Memorandum misses in CMO!
This was done in the presence of former Minister Debi Prasad Mistra, Minister Prafulla Samal and MP Pratap Chandra Dev. The same went mysteriously missing, as per the reply to a RTI query. Such is the CM’s responsibility towards our language! However, impact of our campaign continued to affect the administration.
This has precipitated the unprecedented meeting of the Cabinet at Puri. But we find the same bureaucratic mischief mingled with anglicized mentality of the Chief Minister sic passim the cabinet decision on 26.12.2017, which has failed to tell the people what sort of punishment is to be given to whosoever does not work in Oriya in offices/establishments and how is the bureaucracy competent to determine the “standard and area” of Oriya to be used as official language in illegal disregard to Sub-Section (2) of Section 1 and Sub-Section (1) of Section 2 as well as the ‘Object and reasons’ of the Orissa Official Language Act, 1954, yet in force.
It is intriguing that, the Rule 4 of my proposed set of Rules to which the non-Oriya IAS officer G.V.V.Sharma had objected in the file and had suppressed the file on feeling that the Department of Law shall have no objection against that, has been placed as Resolution 4 in this set of Resolutions at Puri, albeit partially.But instead of placing the same in the proposed amendment of the Act, it has been preferred to be put under the Shops and Commercial establishment Act. This breathes the mischief that is brewing in the mind of the mandarins or their guided Chief Minister against our language.

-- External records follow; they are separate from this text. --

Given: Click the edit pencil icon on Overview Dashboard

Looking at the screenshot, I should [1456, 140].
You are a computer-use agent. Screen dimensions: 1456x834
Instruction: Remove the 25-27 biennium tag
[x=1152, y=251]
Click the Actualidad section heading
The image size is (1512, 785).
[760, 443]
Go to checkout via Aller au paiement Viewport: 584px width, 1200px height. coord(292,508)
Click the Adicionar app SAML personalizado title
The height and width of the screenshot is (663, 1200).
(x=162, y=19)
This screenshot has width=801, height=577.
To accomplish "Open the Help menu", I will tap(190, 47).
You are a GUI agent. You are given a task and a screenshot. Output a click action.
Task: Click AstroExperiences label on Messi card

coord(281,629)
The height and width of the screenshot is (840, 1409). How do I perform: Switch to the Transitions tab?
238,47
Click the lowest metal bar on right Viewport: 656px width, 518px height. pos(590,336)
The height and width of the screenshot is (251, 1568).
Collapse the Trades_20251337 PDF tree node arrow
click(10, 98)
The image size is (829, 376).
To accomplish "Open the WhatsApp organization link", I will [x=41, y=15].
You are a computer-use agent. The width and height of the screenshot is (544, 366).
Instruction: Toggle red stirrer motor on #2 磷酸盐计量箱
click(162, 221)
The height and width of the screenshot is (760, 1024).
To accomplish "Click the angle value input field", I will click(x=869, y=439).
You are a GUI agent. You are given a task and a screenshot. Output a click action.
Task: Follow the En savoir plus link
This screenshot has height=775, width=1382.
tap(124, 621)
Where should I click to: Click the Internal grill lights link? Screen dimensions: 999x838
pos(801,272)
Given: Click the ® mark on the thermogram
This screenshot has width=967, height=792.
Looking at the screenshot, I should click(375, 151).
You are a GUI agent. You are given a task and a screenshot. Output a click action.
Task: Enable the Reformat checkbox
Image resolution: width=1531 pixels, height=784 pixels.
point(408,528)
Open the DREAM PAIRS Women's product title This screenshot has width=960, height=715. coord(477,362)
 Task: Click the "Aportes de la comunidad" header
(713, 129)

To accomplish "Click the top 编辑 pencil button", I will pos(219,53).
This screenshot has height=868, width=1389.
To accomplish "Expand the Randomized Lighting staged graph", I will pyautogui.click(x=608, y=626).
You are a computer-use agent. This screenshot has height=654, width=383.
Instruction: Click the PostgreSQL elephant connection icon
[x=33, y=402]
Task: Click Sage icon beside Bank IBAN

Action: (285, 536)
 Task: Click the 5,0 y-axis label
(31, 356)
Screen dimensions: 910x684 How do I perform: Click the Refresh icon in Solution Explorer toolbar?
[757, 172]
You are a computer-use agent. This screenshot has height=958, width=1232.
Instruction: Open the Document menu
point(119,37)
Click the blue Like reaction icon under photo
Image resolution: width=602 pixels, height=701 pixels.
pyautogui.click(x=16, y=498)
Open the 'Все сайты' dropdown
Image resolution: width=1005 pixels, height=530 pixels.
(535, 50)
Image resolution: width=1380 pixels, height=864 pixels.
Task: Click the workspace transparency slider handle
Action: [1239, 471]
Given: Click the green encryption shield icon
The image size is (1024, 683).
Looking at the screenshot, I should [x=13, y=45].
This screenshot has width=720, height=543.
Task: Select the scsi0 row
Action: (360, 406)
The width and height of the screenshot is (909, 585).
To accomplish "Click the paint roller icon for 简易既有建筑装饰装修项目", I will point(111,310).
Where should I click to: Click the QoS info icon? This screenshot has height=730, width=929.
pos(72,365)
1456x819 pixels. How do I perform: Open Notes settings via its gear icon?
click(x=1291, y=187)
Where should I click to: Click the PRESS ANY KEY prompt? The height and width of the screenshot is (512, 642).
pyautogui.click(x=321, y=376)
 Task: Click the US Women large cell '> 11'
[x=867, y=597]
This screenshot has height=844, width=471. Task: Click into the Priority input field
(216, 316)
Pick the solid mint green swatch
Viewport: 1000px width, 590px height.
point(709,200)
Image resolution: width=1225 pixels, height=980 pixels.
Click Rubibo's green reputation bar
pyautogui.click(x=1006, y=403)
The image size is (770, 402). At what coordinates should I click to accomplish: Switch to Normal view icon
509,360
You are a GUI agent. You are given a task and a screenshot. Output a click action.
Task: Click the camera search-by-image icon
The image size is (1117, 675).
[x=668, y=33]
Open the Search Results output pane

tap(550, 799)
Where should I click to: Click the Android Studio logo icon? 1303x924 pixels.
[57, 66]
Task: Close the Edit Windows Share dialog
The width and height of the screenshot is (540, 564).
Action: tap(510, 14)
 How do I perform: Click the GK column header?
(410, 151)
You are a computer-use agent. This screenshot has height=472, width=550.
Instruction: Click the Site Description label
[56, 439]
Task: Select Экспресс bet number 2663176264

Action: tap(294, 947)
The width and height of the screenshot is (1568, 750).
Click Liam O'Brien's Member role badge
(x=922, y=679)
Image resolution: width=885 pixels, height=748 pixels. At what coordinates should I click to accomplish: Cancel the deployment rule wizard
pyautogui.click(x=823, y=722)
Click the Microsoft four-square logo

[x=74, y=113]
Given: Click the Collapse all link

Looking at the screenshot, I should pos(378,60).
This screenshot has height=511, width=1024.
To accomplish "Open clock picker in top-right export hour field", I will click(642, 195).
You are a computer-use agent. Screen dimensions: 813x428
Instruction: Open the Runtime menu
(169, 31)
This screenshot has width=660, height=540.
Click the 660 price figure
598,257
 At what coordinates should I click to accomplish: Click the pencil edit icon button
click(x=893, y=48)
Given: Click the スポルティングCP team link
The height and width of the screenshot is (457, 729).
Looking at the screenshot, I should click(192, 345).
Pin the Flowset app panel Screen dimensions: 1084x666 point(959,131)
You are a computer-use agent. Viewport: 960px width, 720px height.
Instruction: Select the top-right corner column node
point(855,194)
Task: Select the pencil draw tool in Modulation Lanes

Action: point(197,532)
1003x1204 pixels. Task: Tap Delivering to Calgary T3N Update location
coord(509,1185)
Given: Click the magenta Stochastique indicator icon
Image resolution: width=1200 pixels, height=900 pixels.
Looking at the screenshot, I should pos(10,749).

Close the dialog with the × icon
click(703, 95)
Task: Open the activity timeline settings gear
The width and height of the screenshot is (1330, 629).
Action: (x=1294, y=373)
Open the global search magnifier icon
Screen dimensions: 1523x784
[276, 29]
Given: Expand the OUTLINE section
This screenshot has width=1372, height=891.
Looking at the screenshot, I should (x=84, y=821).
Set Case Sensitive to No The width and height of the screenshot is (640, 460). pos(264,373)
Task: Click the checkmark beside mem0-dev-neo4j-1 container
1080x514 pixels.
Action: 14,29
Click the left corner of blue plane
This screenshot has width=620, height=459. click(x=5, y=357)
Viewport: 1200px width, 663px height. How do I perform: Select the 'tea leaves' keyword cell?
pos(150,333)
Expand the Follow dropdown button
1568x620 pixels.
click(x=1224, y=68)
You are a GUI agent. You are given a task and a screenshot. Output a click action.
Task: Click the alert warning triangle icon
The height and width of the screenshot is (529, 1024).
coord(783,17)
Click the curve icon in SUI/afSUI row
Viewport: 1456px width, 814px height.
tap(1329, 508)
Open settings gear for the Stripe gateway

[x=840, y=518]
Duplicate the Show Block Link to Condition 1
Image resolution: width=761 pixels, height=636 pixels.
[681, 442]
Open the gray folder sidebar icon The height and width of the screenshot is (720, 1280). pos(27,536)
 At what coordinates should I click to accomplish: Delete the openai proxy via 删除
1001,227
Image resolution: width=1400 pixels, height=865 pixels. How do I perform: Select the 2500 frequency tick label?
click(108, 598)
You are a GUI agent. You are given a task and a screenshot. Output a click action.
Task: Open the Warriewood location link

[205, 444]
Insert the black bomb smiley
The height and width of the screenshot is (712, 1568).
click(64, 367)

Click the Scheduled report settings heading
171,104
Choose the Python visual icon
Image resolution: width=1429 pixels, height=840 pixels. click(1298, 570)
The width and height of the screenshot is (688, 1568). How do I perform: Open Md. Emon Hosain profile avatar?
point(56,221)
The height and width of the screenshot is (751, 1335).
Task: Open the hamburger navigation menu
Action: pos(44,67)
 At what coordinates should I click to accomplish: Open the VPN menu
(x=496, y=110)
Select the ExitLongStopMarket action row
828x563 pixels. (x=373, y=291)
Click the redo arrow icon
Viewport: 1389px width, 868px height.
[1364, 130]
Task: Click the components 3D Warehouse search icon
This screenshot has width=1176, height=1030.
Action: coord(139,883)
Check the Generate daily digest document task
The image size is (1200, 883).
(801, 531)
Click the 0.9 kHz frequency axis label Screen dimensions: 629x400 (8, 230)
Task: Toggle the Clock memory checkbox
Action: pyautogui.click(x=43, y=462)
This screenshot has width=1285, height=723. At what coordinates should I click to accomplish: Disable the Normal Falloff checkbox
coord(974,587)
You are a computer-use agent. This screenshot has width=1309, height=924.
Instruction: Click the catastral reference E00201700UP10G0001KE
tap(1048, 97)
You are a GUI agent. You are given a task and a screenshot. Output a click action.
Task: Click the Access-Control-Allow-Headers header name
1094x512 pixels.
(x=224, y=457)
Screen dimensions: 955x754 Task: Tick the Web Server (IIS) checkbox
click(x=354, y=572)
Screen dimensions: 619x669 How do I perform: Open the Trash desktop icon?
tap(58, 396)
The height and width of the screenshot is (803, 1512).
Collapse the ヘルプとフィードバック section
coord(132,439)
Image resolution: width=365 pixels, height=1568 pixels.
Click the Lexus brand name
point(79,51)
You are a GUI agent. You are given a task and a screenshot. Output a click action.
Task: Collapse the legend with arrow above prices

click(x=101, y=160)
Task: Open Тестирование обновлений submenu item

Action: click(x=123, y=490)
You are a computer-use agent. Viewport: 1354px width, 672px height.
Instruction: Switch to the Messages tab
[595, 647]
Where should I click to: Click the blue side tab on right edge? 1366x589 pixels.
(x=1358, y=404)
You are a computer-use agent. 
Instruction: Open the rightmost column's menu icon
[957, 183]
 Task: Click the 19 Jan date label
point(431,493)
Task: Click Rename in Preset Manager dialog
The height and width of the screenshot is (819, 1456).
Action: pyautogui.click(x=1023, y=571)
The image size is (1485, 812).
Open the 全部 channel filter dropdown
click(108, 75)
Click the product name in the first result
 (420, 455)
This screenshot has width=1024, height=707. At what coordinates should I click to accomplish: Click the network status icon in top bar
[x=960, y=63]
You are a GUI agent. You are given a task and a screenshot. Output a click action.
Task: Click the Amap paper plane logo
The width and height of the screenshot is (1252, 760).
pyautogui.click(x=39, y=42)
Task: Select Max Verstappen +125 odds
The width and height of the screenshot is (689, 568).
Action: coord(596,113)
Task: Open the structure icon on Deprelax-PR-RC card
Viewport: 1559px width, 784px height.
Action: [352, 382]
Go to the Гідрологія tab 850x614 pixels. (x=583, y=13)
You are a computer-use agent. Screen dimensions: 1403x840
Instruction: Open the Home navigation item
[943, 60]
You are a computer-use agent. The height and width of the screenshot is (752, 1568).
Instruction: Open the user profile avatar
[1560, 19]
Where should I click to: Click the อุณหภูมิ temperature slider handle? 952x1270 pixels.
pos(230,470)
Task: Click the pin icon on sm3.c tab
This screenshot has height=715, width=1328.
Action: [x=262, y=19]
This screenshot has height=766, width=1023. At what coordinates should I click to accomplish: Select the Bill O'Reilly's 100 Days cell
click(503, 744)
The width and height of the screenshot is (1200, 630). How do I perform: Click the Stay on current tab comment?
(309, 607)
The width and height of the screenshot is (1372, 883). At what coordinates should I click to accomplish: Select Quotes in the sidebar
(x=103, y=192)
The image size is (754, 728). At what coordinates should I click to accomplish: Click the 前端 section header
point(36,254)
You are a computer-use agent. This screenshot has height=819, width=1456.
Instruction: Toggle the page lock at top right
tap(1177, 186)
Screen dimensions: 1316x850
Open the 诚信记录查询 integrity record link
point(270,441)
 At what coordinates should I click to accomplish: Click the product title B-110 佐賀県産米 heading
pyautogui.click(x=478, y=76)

The entire exercise has no legal standing. As per the Rules of business, there is no concurrence by the Department of Finance to this multi-departmental set of Cabinet Resolutions. there is no approval of the Department of Law. The Governor is not informed of this Cabinet. Hence it is a Resolution sans legality, adopted by a Cabinet sans authority and is dangerous to dreams of Oriya nation to get their language as the lawful medium of management of their affairs – political and commercial.
Therefore, it would a folly to pay any heed to the Cabinet decision. We have resolved to continue the Black Flag Movement till the actual amendment takes place and contents thereof accepted by the campaigners.(Updated).